Saved data entries:
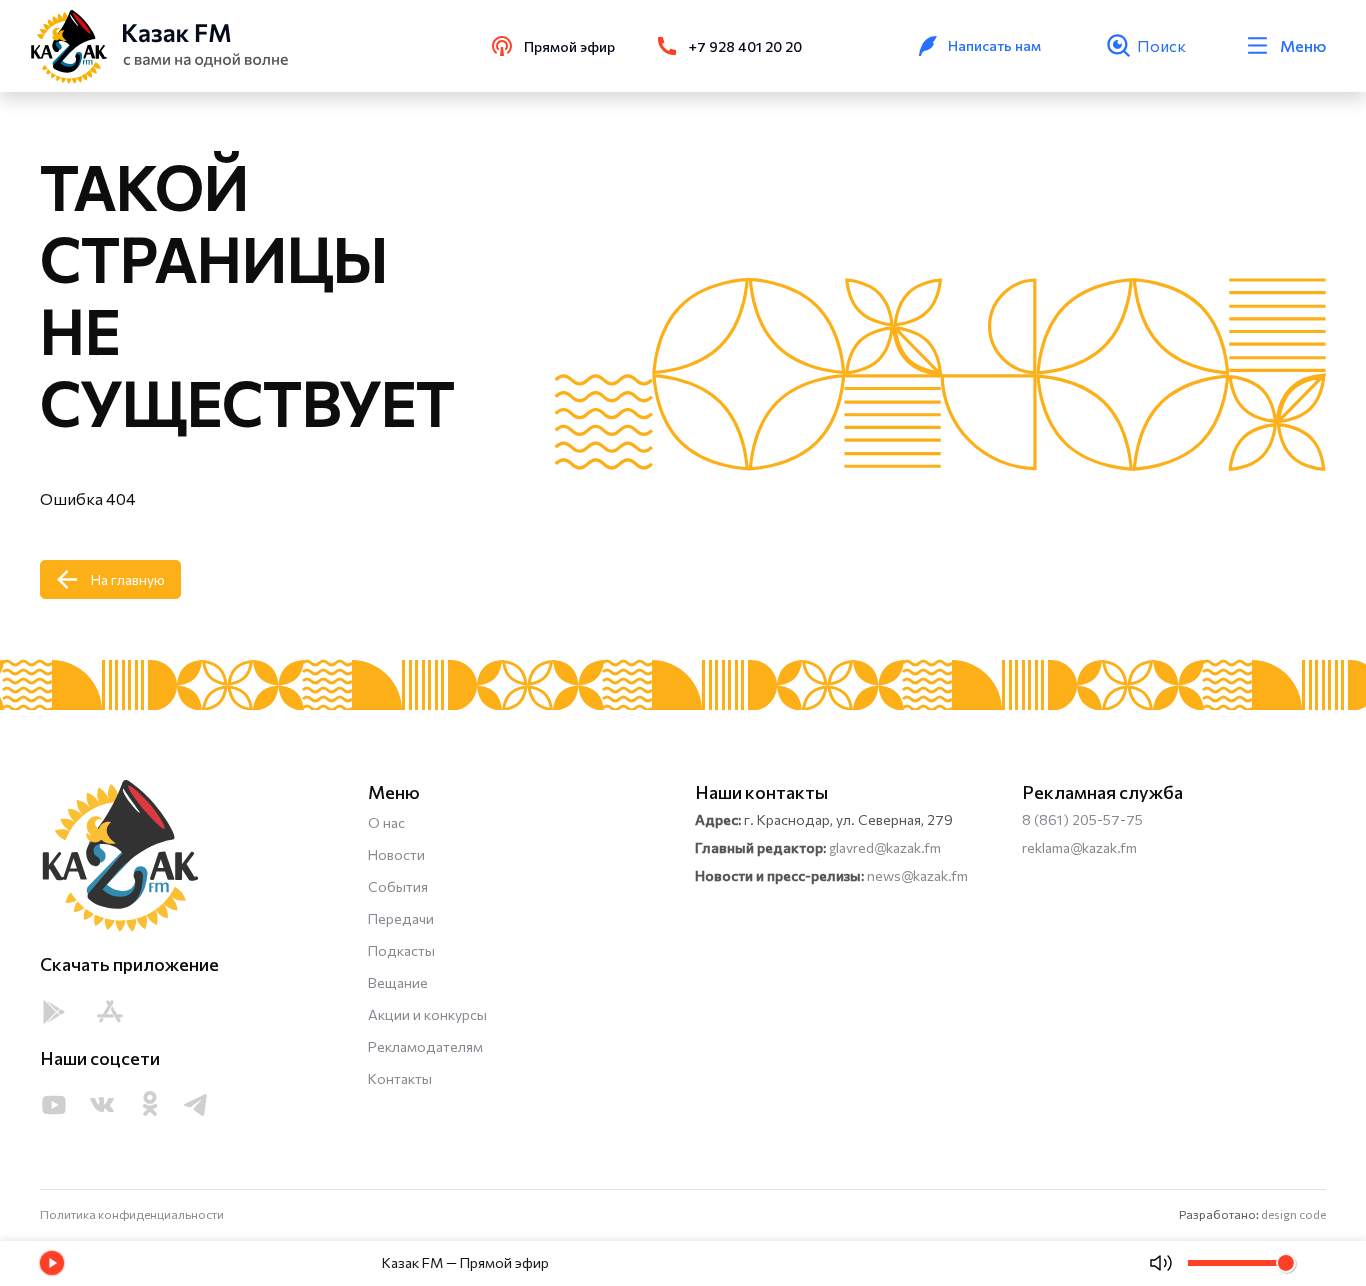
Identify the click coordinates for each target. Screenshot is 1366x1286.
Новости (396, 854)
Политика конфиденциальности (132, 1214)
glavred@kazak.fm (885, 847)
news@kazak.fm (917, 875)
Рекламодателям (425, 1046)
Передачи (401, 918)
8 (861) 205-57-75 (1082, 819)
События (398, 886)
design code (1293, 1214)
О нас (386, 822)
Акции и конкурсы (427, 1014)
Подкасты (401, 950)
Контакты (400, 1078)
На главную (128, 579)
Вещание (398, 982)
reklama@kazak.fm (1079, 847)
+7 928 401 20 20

Requirement —
Retype exactly, and only, the lines that run from the one with "Подкасты (401, 950)" through the final line of the entries.

Reply to the exercise —
Подкасты (401, 950)
Контакты (400, 1078)
На главную (128, 579)
Вещание (398, 982)
reklama@kazak.fm (1079, 847)
+7 928 401 20 20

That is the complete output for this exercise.